Brought down by a finishing straight crash, Giro d’Italia race leader Alberto Contador has suffered a dislocated shoulder, but will try to continue in the race.
According to AS, the rider’s Tinkoff-Saxo team has confirmed to the Spanish media outlet that he sustained a dislocation of his left shoulder in the fall.
The crash appears to have been caused when a spectator extended a camera telephoto lens over the barrier, snagging Italian sprinter Daniele Colli.
Contador was one of many who fell and, according to AS, the effects are serious. In addition to the shoulder injury, it also says that his knee has been hurt. It is unclear if this is the leg which was fractured during a crash at last year’s Tour.

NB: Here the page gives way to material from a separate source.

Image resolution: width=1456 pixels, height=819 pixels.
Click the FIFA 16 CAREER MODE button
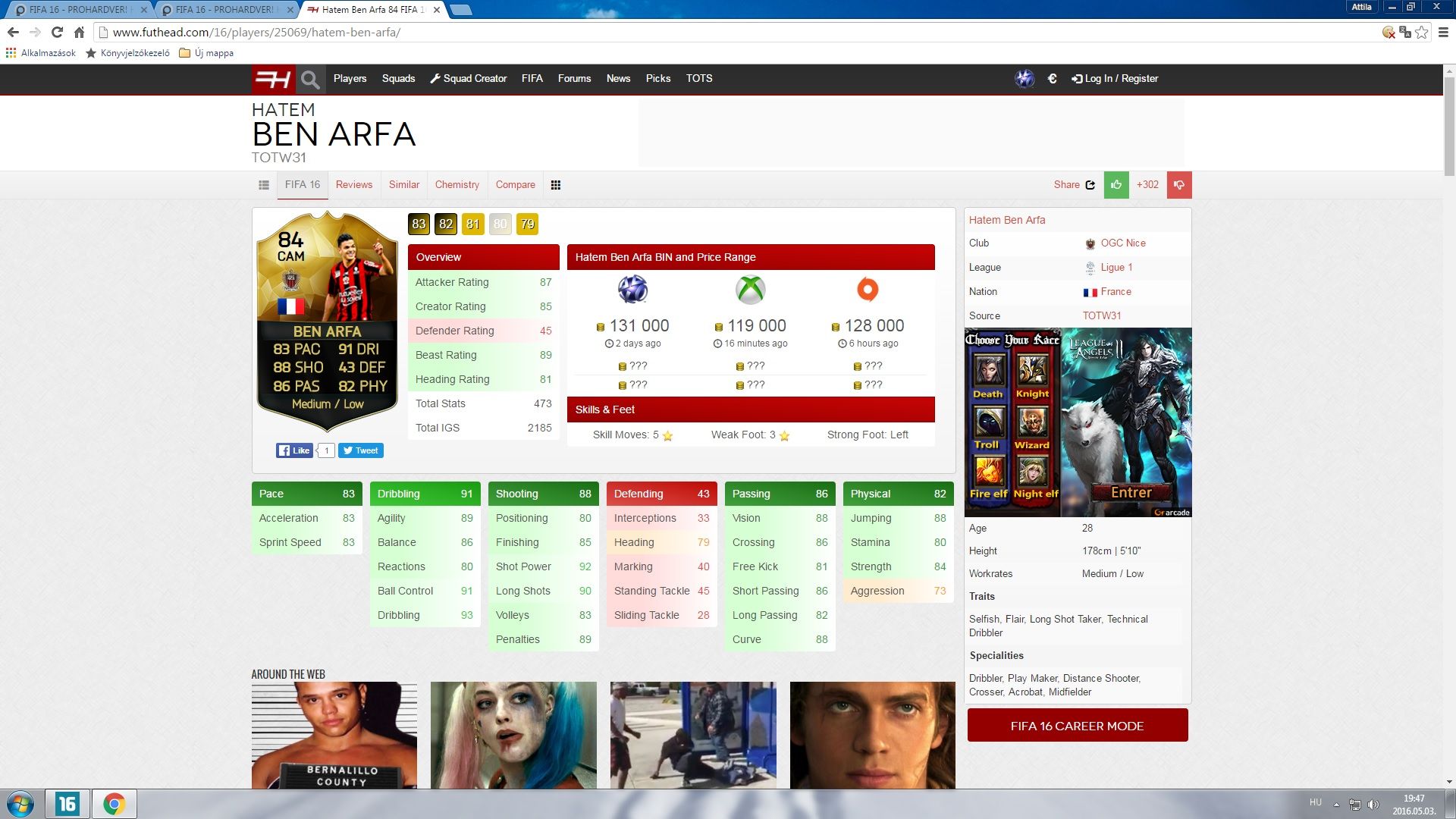tap(1077, 726)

Contador appeared at the podium ceremony to present the Maglia Rosa but declined to put on the pink jersey. His team said that he had ice on his shoulder and as a result, didn’t want to move his arm.
However if the AS report is accurate, his reasons for doing so were more than just a consideration about keeping the ice in place.
It states that the rider’s press officer Jacinto Vidarte confirmed the injury and that the rider, Vidarte and team owner Oleg Tinkov were brought by car to the Golf Punta Alta hotel. Before then, he was seen by the mobile medical team at the Giro d’Italia.
It has the ability to carry out x-rays and thus determine the nature of his injuries.
Speaking to Eurosport, Vidarte said after the stage that Contador is expected to be able to start tomorrow. AS suggests this remains the case after the medical examination, but clearly the situation is not ideal.
Update: Tinkoff-Saxo: decision about Contador continuing or not likely to be made Friday morning
Commenting after the team’s leader and current Giro d’Italia race leader Alberto Contador crashed heavily inside the final kilometre of Thursday’s stage, the Tinkoff-Saxo general manager Stefano Feltrin has stated that there is a chance that Contador might not start on Friday.
“Yes, it is possible, Until the doctor has seen him, we can’t know the consequences,” he said. “In the morning, when we have reliable information, we’ll decide what to do.”
“Alberto is now going to the hotel, where the team doctor, Pete Daniels, is going to assess whether there is any damage, and what its nature might be,” Feltrin continued.
“You all saw the fall: he got caught in a crash at full speed in a bunch sprint and went down pretty hard. We have applied ice to both knees and shoulders. His elbows and knees seem to be OK. There don’t seem to be any broken bones, but in that sort of crash, you cannot know what has happened until you have been examined.”
Asked what would happen next, he laid out the likely sequence of events. “First, our team doctor will evaluate him and then we’ll decide,” he said.
“The race organisation has put its medical staff at our disposal. There is a hospital nearby. When we know, we’ll decide what happens next.”